The prospect of a weak monsoon, rising oil and fertilizer prices, and subdued agricultural commodity prices has increased pressure on farm incomes

This year is proving particularly difficult for Indian agriculture and its farmers. The prospect of a weak monsoon, rising oil and fertilizer prices, and subdued agricultural commodity prices has increased pressure on farm incomes. Yet agriculture remains central to the economy. Despite decades of policy support, manufacturing contributes only about 17 percent of GDP, while the IT sector, a key driver of services growth, faces uncertainties. Official data may indicate resilience, but underlying concerns remain significant. According to the latest estimates, India’s GDP grew by 7.7 percent in FY 2025-26, while agriculture and allied activities expanded by only 3 percent. This gap underscores the sector’s continuing challenges. Even with strong headline growth, both the government and the RBI have expressed concerns about the economy, reflecting deeper structural weaknesses.

The IMD has forecast this year’s monsoon rainfall to be below normal, at 90 percent of the Long Period Average (LPA). With nearly half of India’s agricultural land dependent on rainfall, any shortfall poses serious risks to farm production. At the same time, rising crude oil prices have pushed diesel prices up by Rs 7.53 per litre since May 2026, increasing cultivation costs. Concerns are also mounting over El Niño. While conditions are expected to remain weak during the first half of the monsoon, they could strengthen to a moderate level in August and September. A strong El Niño is forecast between November and January, meaning the monsoon season is likely to end before its full effects are felt. Although the monsoon arrived late and its overall performance will depend on the timing and distribution of rainfall across regions. A strong El Niño later in the year could reduce winter rainfall, potentially affecting rabi crops. The government must proactively mitigate their impact through timely support measures and risk-management strategies.

Fertilizer availability and pricing present another major challenge. The Gulf conflict triggered by attacks on Iran by the United States and Israel has disrupted global energy and commodity markets. Shipping through the Strait of Hormuz has been affected, posing risks for India, which imports a substantial share of its oil and natural gas, along with major part of fertilizers and fertilizer raw materials, through this route. As a result, India has been forced to import urea at nearly double its usual price, increasing the likelihood of a sharp rise in the fertilizer subsidy bill. While the government continues to regulate urea and DAP prices, other decontrolled fertilizers have become significantly more expensive.
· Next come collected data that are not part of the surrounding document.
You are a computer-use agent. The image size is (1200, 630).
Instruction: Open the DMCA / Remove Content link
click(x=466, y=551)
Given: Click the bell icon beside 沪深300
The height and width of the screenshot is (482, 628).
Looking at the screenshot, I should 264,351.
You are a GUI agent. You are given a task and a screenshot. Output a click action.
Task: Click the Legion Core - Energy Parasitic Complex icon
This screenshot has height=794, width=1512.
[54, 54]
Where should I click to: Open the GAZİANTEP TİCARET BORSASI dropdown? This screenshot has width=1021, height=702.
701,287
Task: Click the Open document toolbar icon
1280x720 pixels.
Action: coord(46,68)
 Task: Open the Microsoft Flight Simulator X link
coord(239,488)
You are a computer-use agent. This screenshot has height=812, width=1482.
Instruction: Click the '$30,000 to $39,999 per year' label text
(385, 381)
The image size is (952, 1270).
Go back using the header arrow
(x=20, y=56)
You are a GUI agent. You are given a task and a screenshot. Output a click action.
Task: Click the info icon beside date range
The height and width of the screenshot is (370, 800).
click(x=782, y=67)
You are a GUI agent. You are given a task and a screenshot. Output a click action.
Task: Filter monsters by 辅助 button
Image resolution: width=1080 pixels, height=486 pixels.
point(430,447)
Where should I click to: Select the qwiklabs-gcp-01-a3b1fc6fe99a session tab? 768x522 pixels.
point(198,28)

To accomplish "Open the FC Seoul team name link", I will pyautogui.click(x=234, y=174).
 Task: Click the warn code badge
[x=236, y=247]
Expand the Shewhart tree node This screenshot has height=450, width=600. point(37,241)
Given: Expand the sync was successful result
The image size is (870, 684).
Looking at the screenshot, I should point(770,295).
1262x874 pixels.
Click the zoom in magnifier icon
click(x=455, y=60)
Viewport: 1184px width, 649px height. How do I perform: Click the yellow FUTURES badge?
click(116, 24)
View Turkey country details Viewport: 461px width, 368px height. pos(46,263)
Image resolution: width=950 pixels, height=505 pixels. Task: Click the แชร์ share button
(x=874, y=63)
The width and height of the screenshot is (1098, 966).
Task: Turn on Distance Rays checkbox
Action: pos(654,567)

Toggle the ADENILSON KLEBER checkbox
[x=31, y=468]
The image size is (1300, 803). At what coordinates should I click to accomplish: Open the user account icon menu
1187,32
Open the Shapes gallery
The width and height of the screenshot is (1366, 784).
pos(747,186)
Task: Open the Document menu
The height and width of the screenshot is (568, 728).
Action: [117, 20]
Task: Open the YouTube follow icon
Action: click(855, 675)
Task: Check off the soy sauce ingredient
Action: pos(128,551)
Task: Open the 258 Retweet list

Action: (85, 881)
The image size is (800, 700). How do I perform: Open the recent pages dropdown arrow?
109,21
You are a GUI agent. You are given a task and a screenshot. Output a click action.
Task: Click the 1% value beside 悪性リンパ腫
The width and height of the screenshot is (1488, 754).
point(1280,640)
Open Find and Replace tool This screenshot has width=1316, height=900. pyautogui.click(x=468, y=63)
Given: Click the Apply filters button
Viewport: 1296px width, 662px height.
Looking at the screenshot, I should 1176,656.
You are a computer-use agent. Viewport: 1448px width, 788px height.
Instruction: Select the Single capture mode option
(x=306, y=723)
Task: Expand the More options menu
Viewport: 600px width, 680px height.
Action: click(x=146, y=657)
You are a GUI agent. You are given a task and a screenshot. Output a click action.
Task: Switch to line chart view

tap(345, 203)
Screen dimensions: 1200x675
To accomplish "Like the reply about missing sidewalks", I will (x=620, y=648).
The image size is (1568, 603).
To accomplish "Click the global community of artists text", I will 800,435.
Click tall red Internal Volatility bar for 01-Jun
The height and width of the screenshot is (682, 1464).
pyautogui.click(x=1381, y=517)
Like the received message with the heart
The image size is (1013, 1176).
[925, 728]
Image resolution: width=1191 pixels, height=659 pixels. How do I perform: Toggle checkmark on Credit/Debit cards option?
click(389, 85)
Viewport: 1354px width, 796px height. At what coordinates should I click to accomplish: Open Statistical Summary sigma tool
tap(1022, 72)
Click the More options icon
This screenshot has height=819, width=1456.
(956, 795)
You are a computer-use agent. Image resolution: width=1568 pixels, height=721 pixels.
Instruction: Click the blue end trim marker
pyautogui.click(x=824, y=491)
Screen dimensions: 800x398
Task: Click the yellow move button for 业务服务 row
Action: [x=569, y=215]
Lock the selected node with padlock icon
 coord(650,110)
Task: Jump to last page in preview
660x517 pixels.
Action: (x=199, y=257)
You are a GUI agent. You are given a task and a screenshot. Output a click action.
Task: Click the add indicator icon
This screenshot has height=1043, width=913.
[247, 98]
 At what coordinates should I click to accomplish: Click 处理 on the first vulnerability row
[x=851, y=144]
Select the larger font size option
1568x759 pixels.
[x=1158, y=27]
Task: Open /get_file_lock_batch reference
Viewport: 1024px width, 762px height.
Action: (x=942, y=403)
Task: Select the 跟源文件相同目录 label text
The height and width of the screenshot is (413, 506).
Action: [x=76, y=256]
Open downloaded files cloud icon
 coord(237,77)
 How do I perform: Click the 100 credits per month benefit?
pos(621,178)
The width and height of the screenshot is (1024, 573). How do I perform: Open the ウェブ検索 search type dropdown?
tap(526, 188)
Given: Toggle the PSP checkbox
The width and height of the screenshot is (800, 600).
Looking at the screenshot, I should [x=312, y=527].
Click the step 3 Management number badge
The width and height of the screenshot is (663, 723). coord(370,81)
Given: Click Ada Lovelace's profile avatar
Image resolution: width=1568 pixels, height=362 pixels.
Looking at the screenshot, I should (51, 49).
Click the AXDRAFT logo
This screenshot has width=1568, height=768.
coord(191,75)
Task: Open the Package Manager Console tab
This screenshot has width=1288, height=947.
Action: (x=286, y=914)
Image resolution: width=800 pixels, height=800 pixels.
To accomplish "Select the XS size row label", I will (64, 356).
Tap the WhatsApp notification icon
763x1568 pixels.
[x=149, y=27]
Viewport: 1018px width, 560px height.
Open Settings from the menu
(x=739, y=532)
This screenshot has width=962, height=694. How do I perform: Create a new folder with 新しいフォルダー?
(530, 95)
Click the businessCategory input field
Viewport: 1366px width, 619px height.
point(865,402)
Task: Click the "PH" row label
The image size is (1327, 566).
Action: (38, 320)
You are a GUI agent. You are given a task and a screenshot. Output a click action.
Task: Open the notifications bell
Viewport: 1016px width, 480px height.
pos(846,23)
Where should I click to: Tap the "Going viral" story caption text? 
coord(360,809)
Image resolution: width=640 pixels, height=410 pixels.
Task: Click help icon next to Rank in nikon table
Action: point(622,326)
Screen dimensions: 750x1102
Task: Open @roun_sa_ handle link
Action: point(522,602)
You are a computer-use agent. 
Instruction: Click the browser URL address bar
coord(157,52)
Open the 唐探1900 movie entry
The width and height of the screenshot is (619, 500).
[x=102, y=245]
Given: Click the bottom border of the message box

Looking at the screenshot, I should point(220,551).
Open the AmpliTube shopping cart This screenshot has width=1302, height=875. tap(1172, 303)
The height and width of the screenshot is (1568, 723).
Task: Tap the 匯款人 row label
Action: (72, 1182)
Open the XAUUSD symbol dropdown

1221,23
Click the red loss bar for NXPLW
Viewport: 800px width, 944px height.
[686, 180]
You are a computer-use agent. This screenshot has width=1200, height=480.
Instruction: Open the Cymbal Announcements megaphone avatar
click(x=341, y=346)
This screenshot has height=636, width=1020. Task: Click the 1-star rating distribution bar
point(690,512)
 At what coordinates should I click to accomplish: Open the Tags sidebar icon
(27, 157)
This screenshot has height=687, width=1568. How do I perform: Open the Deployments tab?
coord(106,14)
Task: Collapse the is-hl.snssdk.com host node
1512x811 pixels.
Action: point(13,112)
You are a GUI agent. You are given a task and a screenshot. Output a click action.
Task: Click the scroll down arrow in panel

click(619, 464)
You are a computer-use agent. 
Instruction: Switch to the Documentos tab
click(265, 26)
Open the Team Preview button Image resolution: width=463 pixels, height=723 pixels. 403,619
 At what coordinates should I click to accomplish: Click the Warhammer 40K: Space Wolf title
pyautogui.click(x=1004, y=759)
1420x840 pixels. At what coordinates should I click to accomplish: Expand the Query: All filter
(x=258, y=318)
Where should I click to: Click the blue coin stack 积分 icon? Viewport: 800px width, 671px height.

This is not the first warning. The Russia-Ukraine conflict that began in February 2022 triggered a global fertilizer crisis and pushed import costs to record levels. Those records may be surpassed this year. Yet the lessons from that episode were not adequately translated into long-term measures to reduce import dependence. Policymakers are now paying greater attention to the issue, but the challenge remains urgent.

To explore possible solutions, the cover story of this issue of Rural World focuses on fertilizer self-reliance. Yashpal Singh Saharawat and colleagues from the Alabama-based International Fertilizer Development Center present scientific and practical strategies to reduce import dependence. In an exclusive interview, Dr. Siba Prasad Mohanty, MD of Hindustan Urvarak & Rasayan Limited, discusses available alternatives. It also carries an article by renowned soil scientist Prof. Rattan Lal, who outlines a roadmap for strengthening sustainable agricultural growth while reducing fertilizer imports.

Beyond the current crisis, agriculture requires much greater policy attention. Farm incomes continue to decline, while opportunities for farmers to move into non-farm sectors remain limited. Indian agriculture faces a striking paradox: the country has surpluses of several commodities, depressing prices and hurting producers, yet continues to import large quantities of edible oils, pulses, and cotton. Despite mission-mode initiatives, progress has been uneven and farmers are bearing the cost of these imbalances. Some agricultural economists argue that the current situation should be treated like the 1991 economic crisis and addressed through sweeping reforms. However, many such recommendations focus mainly on marketing reforms and subsidy reductions. The challenge extends far beyond subsidies or markets. Crop productivity has stagnated in many areas, and expected gains in farmers’ incomes have not materialised.